I left class today with SO MANY thoughts racing through my head. But the one that I kept wanting to say was about this second passage that I had also picked out for class:
There was this whole worry that the masculinity of men was being damaged in the early 1900s; that because of this gay movement, the image of the typical American masculine man would be destroyed. But this didn't really happen, did it. Men are still the "head of the household" and are still very respected. They even still are regarded as (maybe) superior to women in the workforce.

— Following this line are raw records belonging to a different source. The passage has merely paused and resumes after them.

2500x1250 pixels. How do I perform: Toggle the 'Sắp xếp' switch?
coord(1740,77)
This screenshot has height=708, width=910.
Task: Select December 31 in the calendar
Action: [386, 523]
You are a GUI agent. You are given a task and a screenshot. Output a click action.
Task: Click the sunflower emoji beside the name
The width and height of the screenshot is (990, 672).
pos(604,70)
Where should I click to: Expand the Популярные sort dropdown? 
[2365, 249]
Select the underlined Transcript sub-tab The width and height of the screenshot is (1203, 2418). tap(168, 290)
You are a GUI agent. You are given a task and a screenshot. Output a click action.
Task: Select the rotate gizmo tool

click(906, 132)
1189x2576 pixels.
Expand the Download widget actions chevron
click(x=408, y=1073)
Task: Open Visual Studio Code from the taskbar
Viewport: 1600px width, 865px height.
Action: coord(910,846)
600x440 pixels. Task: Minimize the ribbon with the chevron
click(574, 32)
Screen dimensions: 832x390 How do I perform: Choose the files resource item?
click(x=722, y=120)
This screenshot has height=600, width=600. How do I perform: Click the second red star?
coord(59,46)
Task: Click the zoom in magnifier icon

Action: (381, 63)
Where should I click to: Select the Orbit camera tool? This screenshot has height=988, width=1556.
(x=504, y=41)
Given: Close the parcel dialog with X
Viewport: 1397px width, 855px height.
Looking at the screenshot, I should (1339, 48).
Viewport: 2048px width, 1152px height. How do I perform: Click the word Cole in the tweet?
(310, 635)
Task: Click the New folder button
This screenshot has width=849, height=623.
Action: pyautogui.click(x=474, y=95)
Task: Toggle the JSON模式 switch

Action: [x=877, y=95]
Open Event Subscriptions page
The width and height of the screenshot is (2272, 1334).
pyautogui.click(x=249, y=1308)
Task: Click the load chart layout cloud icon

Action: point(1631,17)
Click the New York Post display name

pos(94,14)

Chaucey writes: "But the fairy also provoked a high degree of anxiety and scorn among middle-class men because he embodied the very things middle-class men most feared about their gender status. His effeminacy represented in extreme form the loss of manhood middle-class men most feared in themselves, and his style seemed to undermine their efforts to shore up their manly status" (115).
This is so crucial because part of America has always been about men; European men were the "first ones here" with Christopher Columbus. We've always had male presidents. Male soldiers dominate. Men. Men. Men. The masculinity of our culture is so evident, it kind of seems silly to me that these middle-class men were so afraid of losing it because of the fairies. If you look at our culture now, men are still the center of it. I don't like admitting it, but they are. Perhaps this gay movement that emerged in the early 1900s proves that the masculinity of men will never disappear -- it's always been here, and it will never be undermined.
Steph,
ReplyDeleteYes. I think you are absolutely on target to ask about masculinity: its ideals and the realities of male position within the social structure.
Second wave feminist theorists like Nancy Chodorow suggested that male identity has been achieved while female identity has been grown into. A female body signals the transition from girlhood to womanhood; a girl imitates her mother rather than needing to separate from her. In contrast a boy-child has to distinguish himself from his mother and prove his manhood.
LDL
Thanks DeAne, that helps! I wonder then, if in the early 1900s gay men felt they still had to distinguish themselves from their mothers to prove their manhood? The family aspect is very interesting.